One motivation for the latter was for looking up ac.uk domains: (4) doesn't work because Nominet's .uk whois server doesn't provide referrals to JANET's whois server; and (2) is a bit awkward, because although there is an entry for ac.uk.whois-servers.net you have to have some idea of when it makes sense to try DNS queries for 2LDs. (whois-servers.net would be easier to use if it had a wildcard for each entry.)

The other motivation for extending the curated server list was to teach it about more NIC handle formats, such as -RIPE and -NICAT handles; and the same mechanism is useful for special-case domains.

Last week I added support for AS numbers, moving them from (0) to (1). After doing that I continued to fiddle around, and soon realised that it is possible to dispense with (3) and (2) and a large chunk of (1), by relying more on (4). The IANA whois server knows about most things you might look up with whois - domain names, IP addresses, AS numbers - and can refer you to the right server.

This allowed me to throw away a lot of query syntax analysis and trial-and-error DNS lookups. Very satisfying.

(I'm not sure if this excellently comprehensive data is a new feature of IANA's whois server, or if I just failed to notice it before...)

The second problem...

... is that the output from whois servers is only vaguely machine-readable.

For example, FreeBSD's whois now knows about 4 different referral formats, two of which occur with varying spacing and casing from different servers. (I've removed support for one amazingly ugly and happily obsolete referral format.)

My code just looks for a match for any referral format without trying to be knowledgable about which servers use which syntax.

The output from whois is basically a set of key: value pairs, but often these will belong to multiple separate objects (such as a domain name or a person or a net block); servers differ about whether blank lines separate objects or are just for pretty-printing a single object. I'm not sure if there's anything that can be done about this without huge amounts of tedious work.

And servers often emit a lot of rubric such as terms and conditions or hints and tips, which might or might not have comment markers. FreeBSD's whois has a small amount of rudimentary rubric-trimming code which works in a lot of the most annoying cases.

The third problem...

... is that the syntax of whois queries is enormously variable. What is worse, some servers require some non-standard complication to get useful output.

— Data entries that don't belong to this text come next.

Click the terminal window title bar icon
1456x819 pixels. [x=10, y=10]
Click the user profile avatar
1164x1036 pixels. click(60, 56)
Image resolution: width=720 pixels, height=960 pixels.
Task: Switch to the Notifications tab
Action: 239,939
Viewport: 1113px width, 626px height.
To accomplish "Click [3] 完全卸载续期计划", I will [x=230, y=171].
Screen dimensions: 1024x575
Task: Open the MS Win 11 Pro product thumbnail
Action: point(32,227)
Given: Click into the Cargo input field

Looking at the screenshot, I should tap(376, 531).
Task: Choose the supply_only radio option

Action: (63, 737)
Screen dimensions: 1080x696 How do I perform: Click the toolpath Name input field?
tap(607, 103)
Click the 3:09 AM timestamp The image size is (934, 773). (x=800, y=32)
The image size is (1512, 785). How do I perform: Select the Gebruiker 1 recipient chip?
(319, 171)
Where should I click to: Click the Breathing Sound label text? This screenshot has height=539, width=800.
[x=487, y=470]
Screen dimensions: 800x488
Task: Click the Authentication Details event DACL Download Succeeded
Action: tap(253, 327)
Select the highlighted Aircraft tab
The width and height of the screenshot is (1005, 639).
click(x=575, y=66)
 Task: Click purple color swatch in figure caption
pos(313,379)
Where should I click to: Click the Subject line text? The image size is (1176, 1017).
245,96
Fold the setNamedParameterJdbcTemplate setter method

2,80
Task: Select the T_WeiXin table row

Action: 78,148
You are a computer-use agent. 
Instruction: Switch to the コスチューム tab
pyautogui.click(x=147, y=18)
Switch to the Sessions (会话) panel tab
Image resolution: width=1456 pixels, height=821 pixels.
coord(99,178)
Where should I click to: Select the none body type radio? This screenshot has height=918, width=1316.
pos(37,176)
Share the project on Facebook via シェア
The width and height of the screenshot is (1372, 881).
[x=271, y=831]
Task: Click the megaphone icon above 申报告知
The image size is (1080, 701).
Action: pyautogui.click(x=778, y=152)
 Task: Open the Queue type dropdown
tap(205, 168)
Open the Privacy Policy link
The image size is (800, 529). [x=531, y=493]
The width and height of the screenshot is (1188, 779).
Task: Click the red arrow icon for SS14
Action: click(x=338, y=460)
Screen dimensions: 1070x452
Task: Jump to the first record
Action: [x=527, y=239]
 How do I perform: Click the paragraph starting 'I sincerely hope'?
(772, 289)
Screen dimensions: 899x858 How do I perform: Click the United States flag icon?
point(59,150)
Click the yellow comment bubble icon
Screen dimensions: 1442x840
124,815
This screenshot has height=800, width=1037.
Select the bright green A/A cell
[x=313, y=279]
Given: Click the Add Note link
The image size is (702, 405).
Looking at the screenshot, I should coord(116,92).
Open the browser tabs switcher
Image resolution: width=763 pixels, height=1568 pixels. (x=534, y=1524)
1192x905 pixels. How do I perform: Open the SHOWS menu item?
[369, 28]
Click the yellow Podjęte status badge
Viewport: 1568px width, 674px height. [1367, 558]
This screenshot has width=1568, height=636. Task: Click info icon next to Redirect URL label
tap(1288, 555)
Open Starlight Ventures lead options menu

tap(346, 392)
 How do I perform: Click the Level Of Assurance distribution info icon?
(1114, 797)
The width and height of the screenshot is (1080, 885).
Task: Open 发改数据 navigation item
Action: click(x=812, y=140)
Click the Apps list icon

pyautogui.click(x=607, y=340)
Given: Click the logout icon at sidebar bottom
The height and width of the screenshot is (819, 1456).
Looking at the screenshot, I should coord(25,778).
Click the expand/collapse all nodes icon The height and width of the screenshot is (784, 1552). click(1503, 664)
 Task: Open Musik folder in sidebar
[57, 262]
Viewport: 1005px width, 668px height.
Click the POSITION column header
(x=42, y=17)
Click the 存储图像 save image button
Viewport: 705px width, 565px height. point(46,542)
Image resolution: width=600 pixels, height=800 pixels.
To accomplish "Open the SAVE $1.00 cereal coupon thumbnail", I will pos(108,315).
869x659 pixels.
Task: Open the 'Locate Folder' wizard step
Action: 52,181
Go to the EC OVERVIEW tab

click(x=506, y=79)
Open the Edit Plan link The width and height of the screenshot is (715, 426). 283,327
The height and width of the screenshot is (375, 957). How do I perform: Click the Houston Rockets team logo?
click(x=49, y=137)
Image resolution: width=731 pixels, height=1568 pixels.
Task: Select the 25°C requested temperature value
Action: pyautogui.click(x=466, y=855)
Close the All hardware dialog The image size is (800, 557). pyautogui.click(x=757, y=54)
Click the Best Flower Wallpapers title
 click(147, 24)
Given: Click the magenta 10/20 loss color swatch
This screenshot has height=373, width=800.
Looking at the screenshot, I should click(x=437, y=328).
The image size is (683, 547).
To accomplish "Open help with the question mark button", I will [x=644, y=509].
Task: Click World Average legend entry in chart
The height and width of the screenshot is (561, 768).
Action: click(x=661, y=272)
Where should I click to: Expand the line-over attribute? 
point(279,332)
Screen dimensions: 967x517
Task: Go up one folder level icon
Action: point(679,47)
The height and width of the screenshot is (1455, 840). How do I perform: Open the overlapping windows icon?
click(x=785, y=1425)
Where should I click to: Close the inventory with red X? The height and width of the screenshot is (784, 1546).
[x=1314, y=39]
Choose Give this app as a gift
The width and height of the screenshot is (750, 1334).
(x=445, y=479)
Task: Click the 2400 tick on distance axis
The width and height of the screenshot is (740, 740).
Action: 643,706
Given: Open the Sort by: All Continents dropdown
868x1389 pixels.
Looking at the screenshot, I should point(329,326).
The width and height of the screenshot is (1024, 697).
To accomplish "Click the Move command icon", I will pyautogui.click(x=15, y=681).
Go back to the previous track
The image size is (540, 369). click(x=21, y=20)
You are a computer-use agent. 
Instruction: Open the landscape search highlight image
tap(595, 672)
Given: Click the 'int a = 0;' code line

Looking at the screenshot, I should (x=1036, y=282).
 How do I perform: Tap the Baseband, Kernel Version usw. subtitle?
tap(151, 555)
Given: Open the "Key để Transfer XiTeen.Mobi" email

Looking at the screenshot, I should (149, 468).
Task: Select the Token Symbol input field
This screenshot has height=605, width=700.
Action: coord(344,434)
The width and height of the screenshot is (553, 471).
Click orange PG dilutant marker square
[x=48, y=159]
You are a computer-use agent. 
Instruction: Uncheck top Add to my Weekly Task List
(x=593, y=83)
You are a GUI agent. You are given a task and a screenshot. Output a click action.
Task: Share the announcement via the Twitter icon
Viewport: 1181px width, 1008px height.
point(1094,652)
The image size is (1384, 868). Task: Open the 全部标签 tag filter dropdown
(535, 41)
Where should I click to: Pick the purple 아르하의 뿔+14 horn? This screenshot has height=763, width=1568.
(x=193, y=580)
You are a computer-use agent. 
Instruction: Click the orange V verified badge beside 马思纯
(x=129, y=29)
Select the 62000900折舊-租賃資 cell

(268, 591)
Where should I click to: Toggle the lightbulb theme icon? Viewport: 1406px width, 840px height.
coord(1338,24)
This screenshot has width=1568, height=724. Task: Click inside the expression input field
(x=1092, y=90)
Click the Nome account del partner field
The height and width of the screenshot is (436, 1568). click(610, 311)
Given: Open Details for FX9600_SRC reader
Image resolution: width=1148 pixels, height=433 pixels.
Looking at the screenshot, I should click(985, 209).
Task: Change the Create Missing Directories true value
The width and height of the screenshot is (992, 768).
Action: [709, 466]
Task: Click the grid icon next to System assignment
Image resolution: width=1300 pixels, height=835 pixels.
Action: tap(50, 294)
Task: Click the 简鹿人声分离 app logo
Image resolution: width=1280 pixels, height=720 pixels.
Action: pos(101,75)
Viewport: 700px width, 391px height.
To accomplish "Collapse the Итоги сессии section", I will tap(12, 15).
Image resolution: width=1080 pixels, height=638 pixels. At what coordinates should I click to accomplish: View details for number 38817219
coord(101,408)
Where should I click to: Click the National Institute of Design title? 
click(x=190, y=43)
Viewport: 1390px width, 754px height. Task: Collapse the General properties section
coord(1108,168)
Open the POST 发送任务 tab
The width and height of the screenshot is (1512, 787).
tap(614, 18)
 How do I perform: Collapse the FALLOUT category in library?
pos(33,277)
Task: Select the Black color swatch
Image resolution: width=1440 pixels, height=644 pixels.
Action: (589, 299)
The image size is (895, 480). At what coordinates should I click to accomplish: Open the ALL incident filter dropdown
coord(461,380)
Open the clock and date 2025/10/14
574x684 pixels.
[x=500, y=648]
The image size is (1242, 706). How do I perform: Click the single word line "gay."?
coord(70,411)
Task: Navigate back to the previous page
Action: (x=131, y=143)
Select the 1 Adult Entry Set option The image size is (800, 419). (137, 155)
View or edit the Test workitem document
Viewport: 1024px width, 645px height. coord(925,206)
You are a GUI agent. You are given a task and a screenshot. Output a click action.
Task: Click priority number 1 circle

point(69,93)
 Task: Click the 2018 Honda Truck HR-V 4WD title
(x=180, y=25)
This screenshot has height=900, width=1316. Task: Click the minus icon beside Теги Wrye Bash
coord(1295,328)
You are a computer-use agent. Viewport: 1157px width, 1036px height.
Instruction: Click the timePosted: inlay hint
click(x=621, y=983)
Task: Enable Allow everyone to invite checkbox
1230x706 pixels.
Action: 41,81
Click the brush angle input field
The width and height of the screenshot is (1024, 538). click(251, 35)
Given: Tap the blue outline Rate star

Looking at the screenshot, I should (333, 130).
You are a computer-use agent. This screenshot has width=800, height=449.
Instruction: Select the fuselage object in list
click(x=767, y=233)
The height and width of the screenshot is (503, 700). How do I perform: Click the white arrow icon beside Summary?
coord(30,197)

If you query Verisign for microsoft.com the server does fuzzy matching and returns a list of dozens of spammy name server names. To get a useful answer you need to ask for domain microsoft.com.

ARIN also returns an unhelpfully terse list if a query matches multiple objects, e.g. a net block and its first subnet. To make it return full details for all matches (like RIPE's whois server) you need to prefix the query with a +.

And for .dk the verbosity option is --show-handles.

The best one is DENIC, which requires a different query syntax depending on whether the domain name is a non-ASCII internationalized domain name, or a plain ASCII domain (which might be a punycode-encoded internationalized domain name). Good grief, can't it just give a useful answer without hand-holding?

Conclusion

That's quite a lot of bullshit for a small program to cope with, and it's really only scratching the surface. Debian's whois implementation has attacked this mess with a lot more sustained diligence, but I still prefer FreeBSD's because of its better support for new gTLDs.